I’ve always loved Ansel Adams’ photos of Yosemite National Park, especially of the valley and its twin Titans El Capitan and Half Dome. Yet, while duly impressive in black and white, Yosemite had been for most of my life little more than a pretty postcard. That is, until I recently visited the park for the first time.

There is no proper expression in English to describe my reaction upon seeing the sheer 3,000-foot granite cliffs that line the Yosemite Valley. “Wow” barely touches it. “Oh my God!” comes a bit closer.

Actually, I spent much of my Yosemite visit contemplating God. The monumental scale of the cliffs, and the consequent dwarfing of puny human beings like me, took my breath away and only reluctantly gave it back. It’s hard not to feel spiritual while hiking the valley floor or gazing up at Yosemite Falls from a muddy meadow.

On the second day of my trip, on a sharply cold afternoon, my girlfriend Robyn and I signed up for a geology tour of the area led by Margaret Eisen of the U.S. Park Service. With her stringy blond hair and Goldie Hawn-like voice, Margaret seemed out of place in a ranger uniform and dorky Mountie-style hat.

But the 22-year Yosemite veteran knew a lot about rocks.

The valley walls, she told us, are the stubby remains of a Himalayan-sized mountain range that once rose five miles above the sea. Erosion and plate tectonics played their part in shaping the landscape, but a series of massive glaciers did most of the finished carpentry, scraping the valley clean.

All of this occurred over a period of 85 million years, according to scientists, and the same geological forces continue to tinker with the landscape today.

Of course, this is not God’s version of events. According to the Torah, the universe is 5765 years old, created in a mere seven days, a far cry from 15 billion years (the estimated age of the universe, according to some cosmologists).

That’s quite an accounting error.

So, I wondered, how do I stand before the awesome handiwork of God and reconcile these utterly contradictory Creation stories?

Obviously, I am far from the first person to consider this question. Probably more like the 15 billionth. But it’s an intellectual journey most of us in the modern age must make.
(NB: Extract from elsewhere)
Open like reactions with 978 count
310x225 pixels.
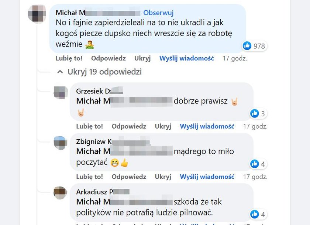(x=255, y=46)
Here’s the crux of the dilemma: While I believe I encountered the splendor of God in Yosemite Valley, scientific evidence has ruled out the Torah’s explanation of its creation, or at least the timeline. So if the Torah is way off on that, could it be way off elsewhere?

If the answer is “yes,” then to be intellectually honest one must conclude that the Torah does not reflect literal truth. Consider a forensic investigator who collects a single strand of hair at a crime scene. That minute piece of evidence could undermine even the most elaborate scenario.

Half Dome is that strand of hair. An 85 million-year-old strand. And there’s no way to spin things by suggesting God’s definition of a “day” may be different from ours today. That’s tortured logic.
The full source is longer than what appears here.